Blob storage will work between slots. And Web Apps do support certs.
@gdoron The slots thing azure knows about (and are hopefully working on)
@blowdart FYI I was told by an Escalation Engineer from the ASFS program that if it will be implemented it probably won't happen in the near future.
He explained to me that WebApp should be agnostic to the application and platform it's being used for, so WebApp shouldn't handle ASP.NET Core differently.
He suggested I won't wait for the fix and use the code from the PR: #163
I think it's reasonable and makes sense.
Yup. That'll will become part of the next core release.
As for the WebApp being agnostic, well I'd disagree, but it's Azure's choice.
I have just spent a few hours debugging a System.OperationCanceledException: The operation was canceled. which turned out to be caused by this:
fail: Microsoft.AspNetCore.Diagnostics.ExceptionHandlerMiddleware[0]
An unhandled exception has occurred: The antiforgery token could not be decrypted.
System.InvalidOperationException: The antiforgery token could not be decrypted. ---> System.Security.Cryptography.CryptographicException: The key {9725081b-7caf-4642-ae55-93cf9c871c36} was not found in the key ring.

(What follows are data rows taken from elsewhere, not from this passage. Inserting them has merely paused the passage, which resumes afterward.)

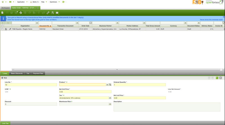
Task: Click the funnel filter icon in grid
Action: click(223, 23)
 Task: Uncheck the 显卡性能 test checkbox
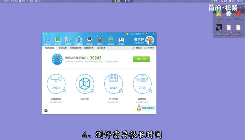pyautogui.click(x=92, y=91)
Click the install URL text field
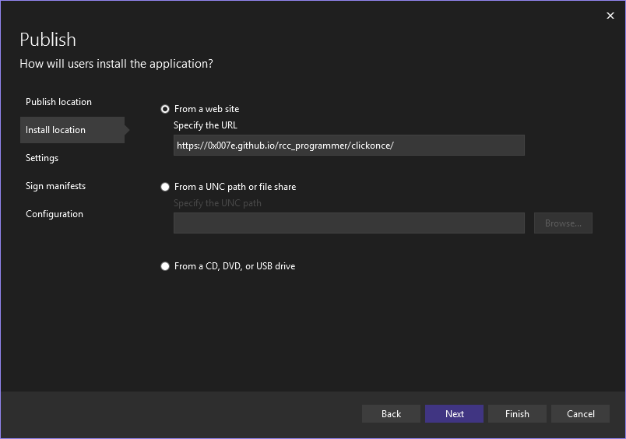 348,146
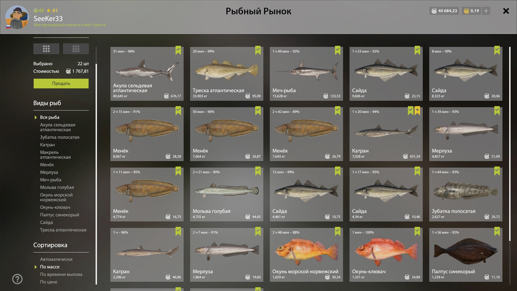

I now understand that this is happening because I'm deploying to a separate staging slot and then swapping to production to avoid downtime. I though the keys stored in /ASP.NET/DataProtection-Keys/ were synchronized between all sites, but this is obviously not the case for slots.
Will this be handled for me by the Web App platform in the future? If so, when?
What is the current recommended approach to handle this issue? I've seen a blob storage implementation here, but I would feel more comfortable if there was an "official" implementation I could use.
@henningst There's an official implementation for Azure Blob Storage. If you would like an Azure Table Storage implementation, you can hack your own key repository, but that's not recommended by MS.
For the KeyVault extensibility we're waiting on some KeyVault SDK changes. Removing this from 2.0.0-preview2 for now to bring it back to triage.